When it comes to new entertainment, for the last two years or better, most of my new favorites appear on platforms like Netflix. This Netflix original, another in their line of book-to-screen adaptations, this time from the novel by Nancy Springer, which is, Enola Holmes (2020). And yes, she is one of those Holmes.
Enola Holmes (2020) Netflix Review
Growing up in the country, Enola Holmes (Millie Bobby Brown) wants us to know just how her story starts. Her father died when she was quite young, and not terribly long afte,r her two elder brothers left home, leaving her with little to no memories of the men in her life.
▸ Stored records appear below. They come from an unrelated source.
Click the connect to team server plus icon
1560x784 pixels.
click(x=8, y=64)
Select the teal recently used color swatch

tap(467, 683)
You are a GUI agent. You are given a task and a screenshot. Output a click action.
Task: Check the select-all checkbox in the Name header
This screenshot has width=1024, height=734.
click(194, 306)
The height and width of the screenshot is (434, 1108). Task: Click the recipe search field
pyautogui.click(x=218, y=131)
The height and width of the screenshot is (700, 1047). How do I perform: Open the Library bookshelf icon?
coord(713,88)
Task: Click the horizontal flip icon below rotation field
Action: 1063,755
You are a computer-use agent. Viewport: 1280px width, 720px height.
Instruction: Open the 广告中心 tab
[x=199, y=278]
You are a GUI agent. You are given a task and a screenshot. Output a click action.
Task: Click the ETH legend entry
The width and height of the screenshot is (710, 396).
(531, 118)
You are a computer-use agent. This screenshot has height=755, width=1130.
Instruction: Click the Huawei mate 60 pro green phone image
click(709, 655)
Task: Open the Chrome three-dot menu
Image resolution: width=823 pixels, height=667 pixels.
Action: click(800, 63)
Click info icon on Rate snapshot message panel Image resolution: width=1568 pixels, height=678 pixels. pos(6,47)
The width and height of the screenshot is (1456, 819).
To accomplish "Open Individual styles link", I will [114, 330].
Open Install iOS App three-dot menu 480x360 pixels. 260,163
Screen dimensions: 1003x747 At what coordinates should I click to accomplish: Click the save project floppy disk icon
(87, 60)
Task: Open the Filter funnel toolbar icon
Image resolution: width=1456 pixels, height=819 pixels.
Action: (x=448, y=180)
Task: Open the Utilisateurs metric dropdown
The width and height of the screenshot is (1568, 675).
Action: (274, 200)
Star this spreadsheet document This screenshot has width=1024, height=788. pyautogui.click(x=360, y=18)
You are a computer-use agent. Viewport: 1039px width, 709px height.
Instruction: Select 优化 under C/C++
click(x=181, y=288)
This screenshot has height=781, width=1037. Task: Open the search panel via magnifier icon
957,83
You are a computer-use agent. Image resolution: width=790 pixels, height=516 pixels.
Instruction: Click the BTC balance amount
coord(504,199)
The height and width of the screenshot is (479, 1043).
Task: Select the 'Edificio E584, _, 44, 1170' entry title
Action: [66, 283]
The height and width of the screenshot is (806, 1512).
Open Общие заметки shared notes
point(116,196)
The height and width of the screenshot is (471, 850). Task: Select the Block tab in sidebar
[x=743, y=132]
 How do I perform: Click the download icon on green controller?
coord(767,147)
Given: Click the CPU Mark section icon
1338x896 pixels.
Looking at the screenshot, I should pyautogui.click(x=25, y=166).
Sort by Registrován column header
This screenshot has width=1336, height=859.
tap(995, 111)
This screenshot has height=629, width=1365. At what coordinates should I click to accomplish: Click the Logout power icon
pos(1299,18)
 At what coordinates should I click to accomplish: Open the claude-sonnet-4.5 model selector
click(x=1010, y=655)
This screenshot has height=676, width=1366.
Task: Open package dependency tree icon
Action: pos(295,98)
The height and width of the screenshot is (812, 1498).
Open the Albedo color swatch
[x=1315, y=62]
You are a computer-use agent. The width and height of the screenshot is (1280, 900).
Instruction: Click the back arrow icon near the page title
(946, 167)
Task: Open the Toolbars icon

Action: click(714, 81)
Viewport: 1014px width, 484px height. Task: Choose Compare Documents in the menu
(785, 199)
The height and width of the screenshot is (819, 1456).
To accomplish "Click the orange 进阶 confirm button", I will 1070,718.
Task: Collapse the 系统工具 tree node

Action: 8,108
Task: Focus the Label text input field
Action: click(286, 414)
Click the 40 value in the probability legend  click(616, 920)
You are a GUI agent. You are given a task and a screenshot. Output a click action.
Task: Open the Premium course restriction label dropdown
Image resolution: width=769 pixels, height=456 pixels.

Since then, it’s been just she and her mother (Helena Bonham Carter). But in the wake of her sixteenth birthday, Enola finds her mother missing – but where could she be? This inspires her to reach out to her brother, Sherlock (Henry Cavill). An avid collector of newspaper clippings regaling her brother’s intellects leads her to believe that surely he will know what to do!
While Sherlock may want to help despite a busy life, it’s their elder brother Mycroft (Sam Claflin) who is less than happy to be back. And so, without their mother and now the legal guardian of the feisty Enola, Mycroft sets out to reform her by placing her in boarding school. Only trouble is, unlike her brother Sherlock, it would see Mycroft underestimates his little sister…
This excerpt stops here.